64 bytes from localhost (127.0.0.1): icmp_seq=1 ttl=64 time=0.013 ms
64 bytes from localhost (127.0.0.1): icmp_seq=2 ttl=64 time=0.012 ms
64 bytes from localhost (127.0.0.1): icmp_seq=3 ttl=64 time=0.013 ms

--- localhost ping statistics ---
3 packets transmitted, 3 received, 0% packet loss, time 1999ms
rtt min/avg/max/mdev = 0.012/0.012/0.013/0.004 ms
Test wget To localhost
WGET From URL: http://localhost/nagiosxi/includes/components/ccm/
Running:

/usr/bin/wget http://localhost/nagiosxi/includes/components/ccm/

--2015-02-02 00:51:32-- http://localhost/nagiosxi/includes/components/ccm/
Resolving localhost... ::1, 127.0.0.1
Connecting to localhost|::1|:80... connected.
HTTP request sent, awaiting response... 200 OK
Length: unspecified [text/html]
Saving to: "/usr/local/nagiosxi/tmp/ccm_index.tmp"

0K ........ 423M=0s

2015-02-02 00:51:32 (423 MB/s) - "/usr/local/nagiosxi/tmp/ccm_index.tmp" saved [8385]

Network Settings

1: lo: mtu 65536 qdisc noqueue state UNKNOWN

link/loopback 00:00:00:00:00:00 brd 00:00:00:00:00:00

inet 127.0.0.1/8 scope host lo

inet6 ::1/128 scope host

valid_lft forever preferred_lft forever

2: eth0: mtu 1500 qdisc pfifo_fast state UP qlen 1000

link/ether 00:50:56:9f:52:ef brd ff:ff:ff:ff:ff:ff

inet 10.64.52.120/24 brd 10.64.52.255 scope global eth0

inet6 fe80::250:56ff:fe9f:52ef/64 scope link

valid_lft forever preferred_lft forever

Kernel IP routing table

Destination Gateway Genmask Flags Metric Ref Use Iface

10.64.52.0 * 255.255.255.0 U 0 0 0 eth0

link-local * 255.255.0.0 U 1002 0 0 eth0

default 10.64.52.1 0.0.0.0 UG 0 0 0 eth0

Posted: **Mon Feb 02, 2015 1:20 am**

Can you please run these commands on your Nagios XI host and send the output:

Code: Select all

ls -al /usr/local/nagios/var/spool/perfdata/ | wc -l

ls -al /usr/local/nagios/var/spool/xidpe/ | wc -ll

Also, increase the logging verbosity and then take a deeper look into the logs. Follow the FAQ entry below to increase the log level of process_perfdata and npcd:

http://support.nagios.com/wiki/index.ph ... leshooting

Wait 15 - 20 minutes and then get a tail of the logs:

Code: Select all

tail -250 /usr/local/nagios/var/perfdata.log > /tmp/perfdata.txt
tail -250 /usr/local/nagios/var/npcd.log > /tmp/npcd.txt

Send us a copy of /tmp/perfdata.txt and /tmp/npcd.txt

Don't forget to turn down the log level as per the FAQ when you are done!

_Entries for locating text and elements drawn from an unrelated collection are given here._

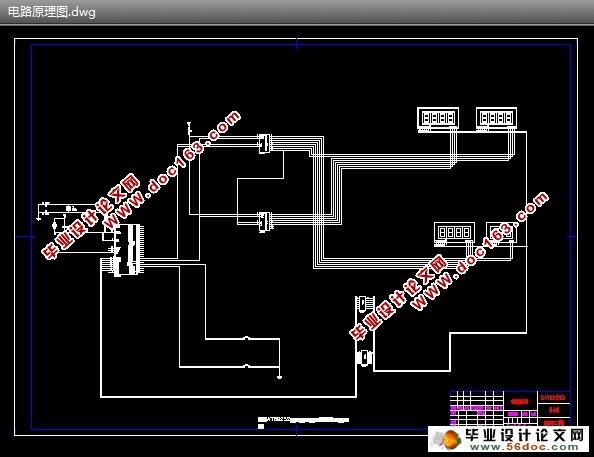
Task: Click the 毕业设计论文网 banner text
Action: click(x=525, y=435)
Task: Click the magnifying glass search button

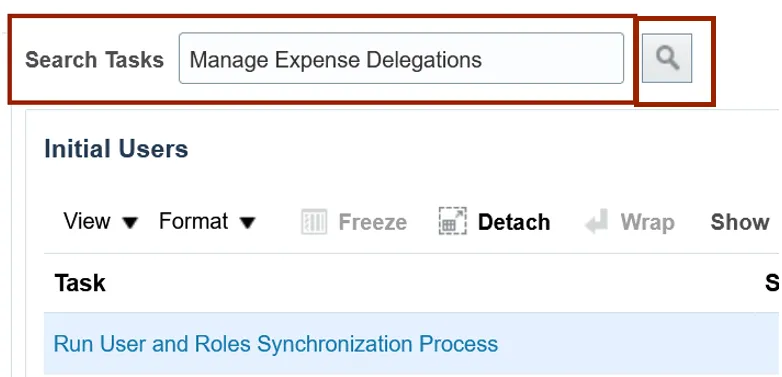Action: (667, 58)
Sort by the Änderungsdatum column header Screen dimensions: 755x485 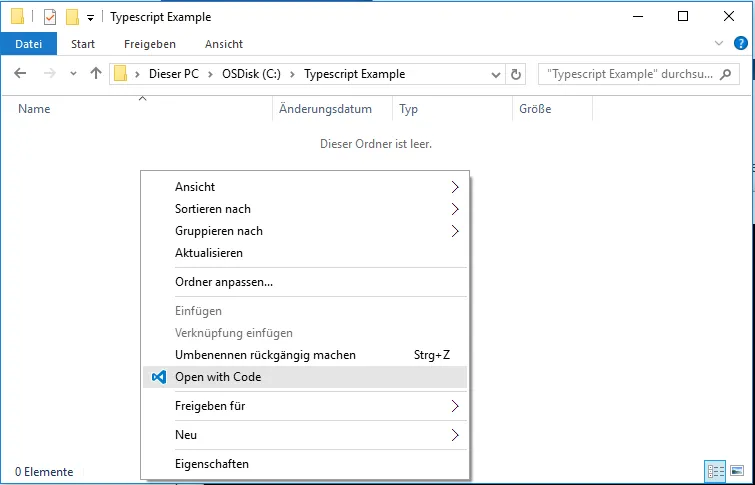pyautogui.click(x=325, y=109)
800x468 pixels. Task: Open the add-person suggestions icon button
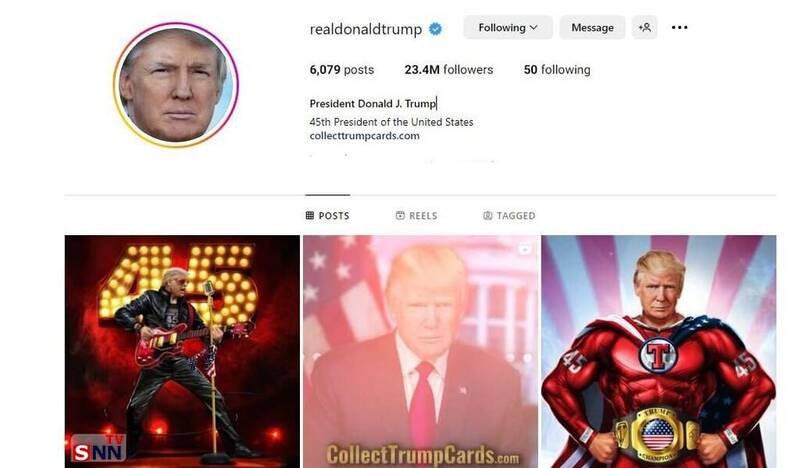pos(644,28)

Posted: **Mon Feb 02, 2015 9:19 am**

Hi -

Information below:

Code: Select all

[root@nwd2ng01 perfdata]# ls -al /usr/local/nagios/var/spool/perfdata/ | wc -l
56155
[root@nwd2ng01 perfdata]# ls -al /usr/local/nagios/var/spool/xidpe/ | wc -ll
5

Files are attached.

Also I know it is bad troubleshooting practice to make changes while someone is helping you, but I'm a little bit desperate here

Anyway, here's what I changed BEFORE modifying the log verbosity (based on what I saw in the logs):

In Perfdata.cfg I saw timeouts and tweaked it to:

Code: Select all

TIMEOUT = 5 to
TIMEOUT = 20

NPCD.cfg I saw MAX load errors and turned this up too but I'm worried about turning this setting too high and causing more issues.

Code: Select all

load_threshold = 10.0
load_threshold = 25.0

The good news is that perf queue is slowly, but surely going down (it's down to 53K from 56K now)

Posted: **Mon Feb 02, 2015 9:32 am**

Looks like perfdata has stacked up. Run the following to clear the files:

Code: Select all

cd /usr/local/nagios/var/spool/perfdata/
find . -type f -delete

Is npcd running?

Code: Select all

service npcd status

Restart it for good measure:

Code: Select all

service npcd restart

Afterwards, run the following watch to see if files start stacking or if they are getting reaped correctly:

Code: Select all

watch "ls /usr/local/nagios/var/spool/perfdata/ | wc -l"

Kill the above command with ctrl-c.

Posted: **Mon Feb 02, 2015 10:35 am**

Would this cause my perf data that was spooled to be missing? Most of the graphs stopped back on the 28th - which I'm hoping will back fill now that the immediate issue (looks) resolved. Or would it even matter?

Posted: **Mon Feb 02, 2015 11:37 am**

Would this cause my perf data that was spooled to be missing? Most of the graphs stopped back on the 28th...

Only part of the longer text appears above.